Witter Rugby Field has been quiet for some time now. Over the past year, relatively few games have been played at the lonely AstroTurf pitch behind Memorial Stadium. But at the end of 90 minutes Sunday night, Witter was quiet no more.
The Cal men’s soccer team fans, who now trek up the steep hill outside of the grounds to the north of the pitch to watch the Bears play, had their car keys at the ready as the final seconds of Cal’s 1-0 win over No. 3 Oregon State ticked down. When the horn sounded, a symphony of car alarms from the parking lot below congratulated the Bears on their improbable upset against one of the best teams in the nation.
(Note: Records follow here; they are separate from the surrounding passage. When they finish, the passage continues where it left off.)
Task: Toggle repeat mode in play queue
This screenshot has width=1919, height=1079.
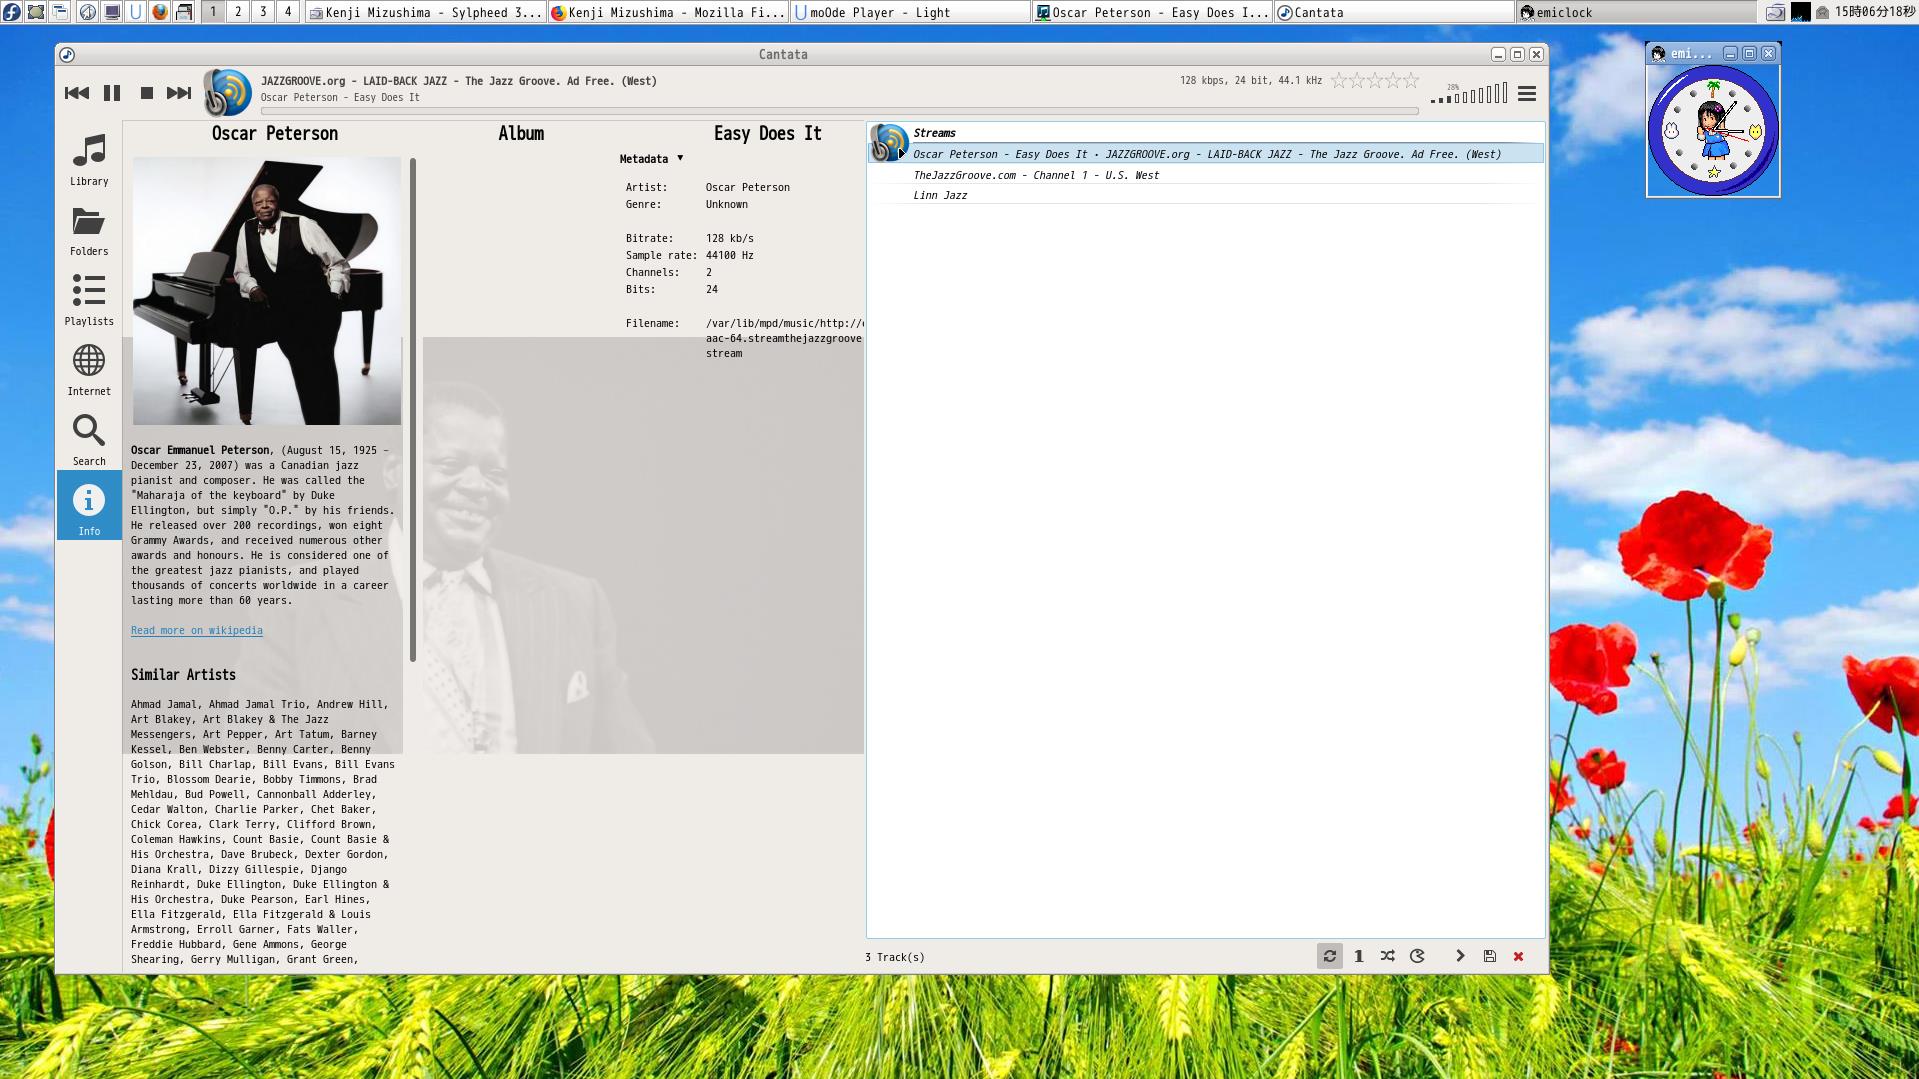Action: pos(1330,956)
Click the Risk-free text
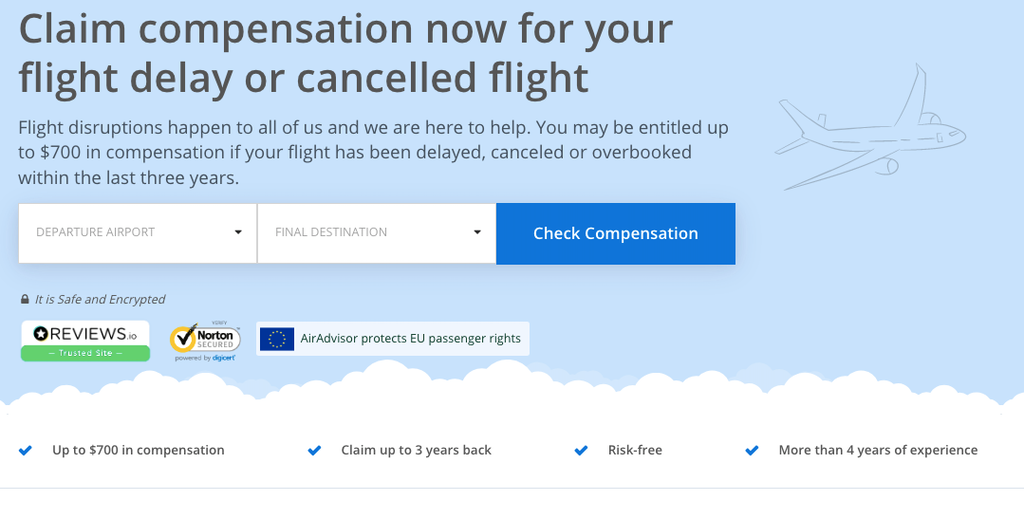Screen dimensions: 1024x512 [x=635, y=450]
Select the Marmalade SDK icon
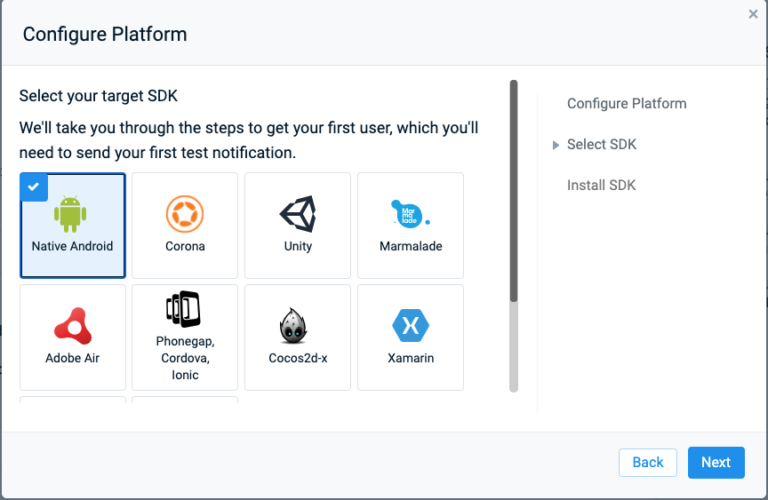Image resolution: width=768 pixels, height=500 pixels. (x=410, y=214)
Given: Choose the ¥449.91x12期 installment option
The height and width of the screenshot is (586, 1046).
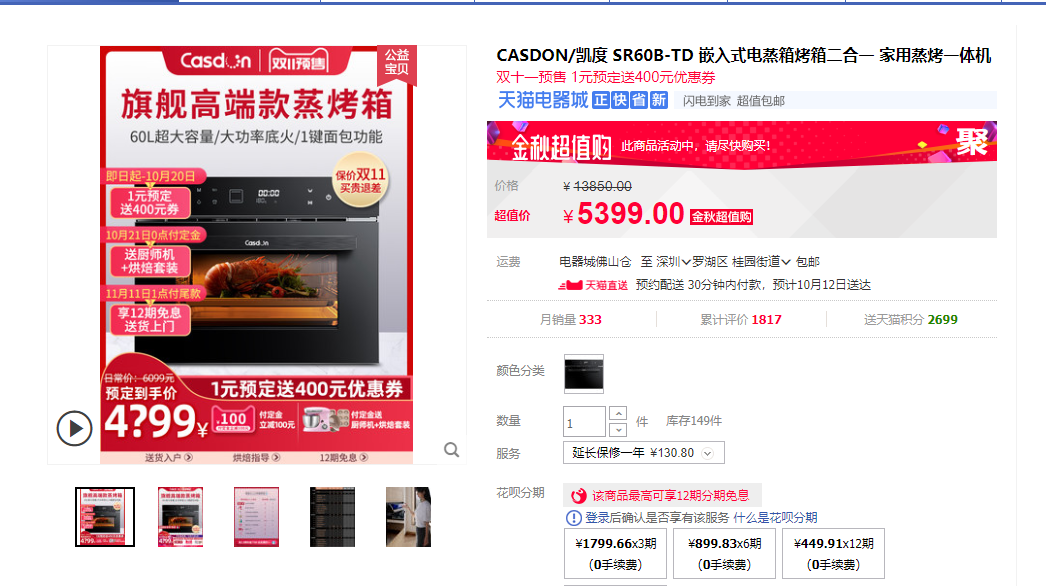Looking at the screenshot, I should (833, 553).
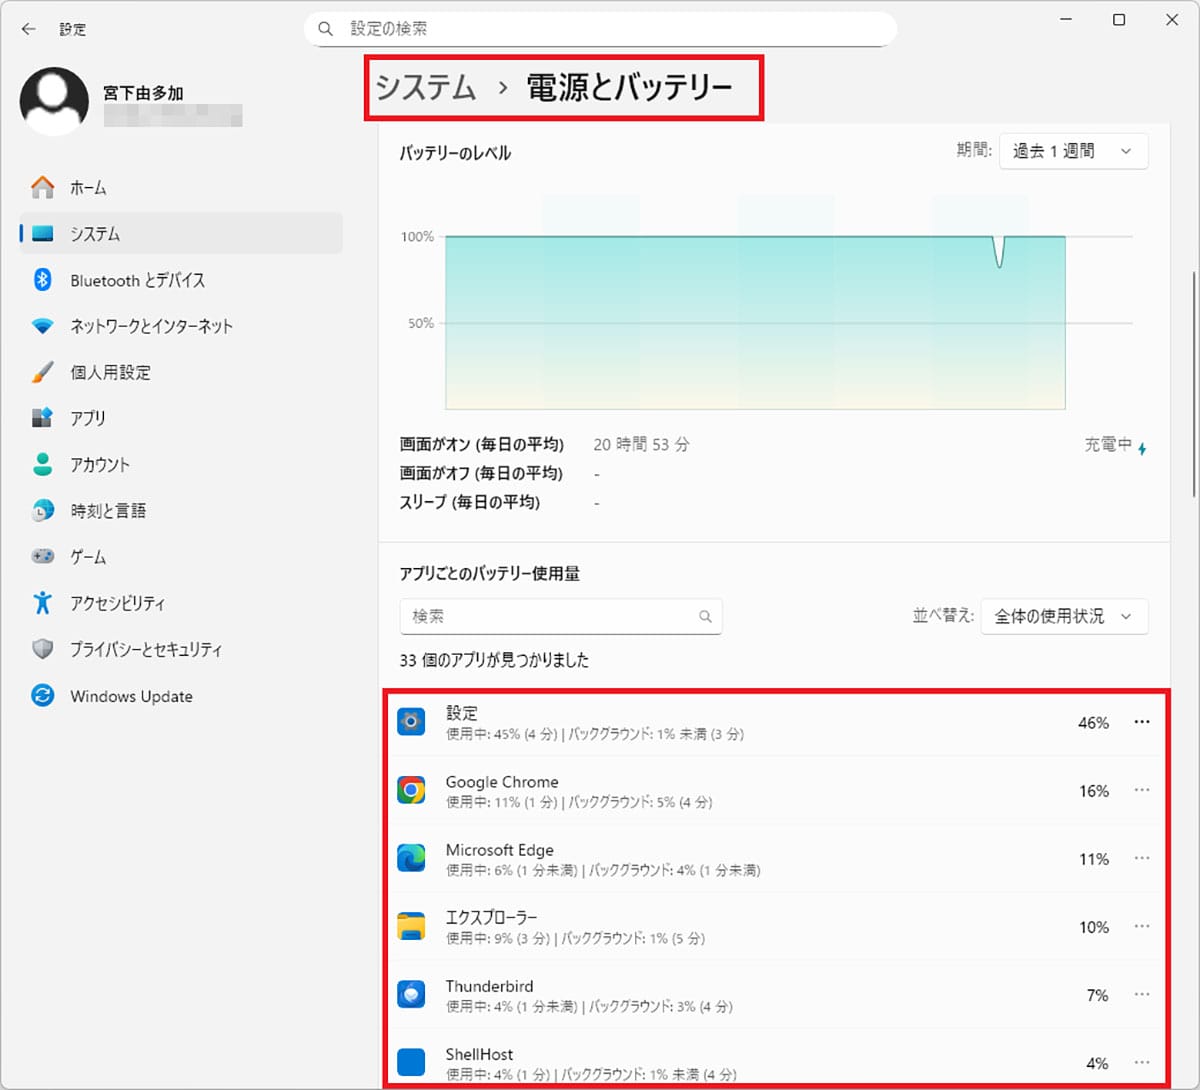Open the 期間 period dropdown showing 過去 1 週間
This screenshot has height=1090, width=1200.
point(1073,151)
The win was all the sweeter considering Cal’s historically poor start to the season. Head coach Kevin Grimes made sure to give all of the credit to his players.
“The players are just completely dialed in to improvement, and they’re completely dialed in to the process of getting themselves back into game form and game fitness,” Grimes said. “We could have been a bit hard on ourselves after starting 0-3 but I think the guys saw that there really is only one way out of this. We have to work our way out of it and we have to kind of claw our way out of it, if you will.”
In the first ten minutes of the match, the Bears, who had lost to the Beavers 4-0 in their last meeting back in early March, looked as though they would suffer a similar result again. Oregon State dominated possession, and attacking midfielder Mouhameth Thiam was giving Cal’s defense fits with his pace down the left.
After the first fifteen minutes in which the Beavers were on the front foot, the Bears settled into the match and began to possess the ball more. An Oregon State counter-attack in the 27th minute, during which midfielder Tyrone Mondi hit the left post, gave Grimes and his team a scare, but the shot amounted to nothing more.
In the final 10 seconds of the half, a Cal cross from the left byline grazed across the face of goal, and neither of two consecutive shots by forward Nate Carrasco and midfielder Adrian Guzman found the back of the net. But the huge opportunity gave the Bears some confidence heading into half time.
“I think they felt really good about where they were at that moment as a group. Like ‘Hey, guys, we should probably be walking into this half up 1-0’,” Grimes said. “And so even though we didn’t score the goal I think It did give them confidence that they were going to come out and have a good second half.”
And that they did. In the 59th minute, a through ball from winger Alonzo Del Mundo found left-back Christopher Grey on an overlapping run. Grey’s left-footed cross skimmed across the six yard box, and a half-clearance from an Oregon State defender gave the ball to sophomore midfielder Juan Martinez, who played as a center forward in the second half, at the penalty spot. His first-time, right-footed finish into the bottom left corner is his first goal for Cal.
“Getting my first goal for Cal and the dub against such a big team like Oregon State, it was a great feeling,” Martinez said.
For the rest of the match, the Bears sat in and defended. Goalkeeper Collin Travasos finished with five saves, including a huge save in the 74th minute to stop midfielder Javier Armas’ blistering effort to find the top-left corner. The Beavers’ bench appealed for handballs every chance it got, but to no avail.
Ultimately, Cal’s impressive defending in Oregon State’s attacking third was the difference in this game. Centerback JJ Foe Nuphaus played as a holding midfielder in this one alongside midfielder Francisco Perez, and midfielder Jack Singer filled in Nuphaus’s spot next to centerback Ian Lonergan. The four of them provided the structure and quality the Bears needed to beat the No. 3 team in the nation.
“JJ’s had a lot of experience playing holding midfielder as a youth player and also on the U.S. national youth teams and Jack [Singer] has just been rock solid at center back. I mean, he’s just done a great job and nothing really gets through him,” Grimes said. “Ian and him are a really good partnership. I think it’s allowed us to get JJ back in a position that he is comfortable with.”
Needless to say, the faces of the Oregon State players were longer than their left back’s mustache, and Witter Rugby Field was louder than it has been in quite some time.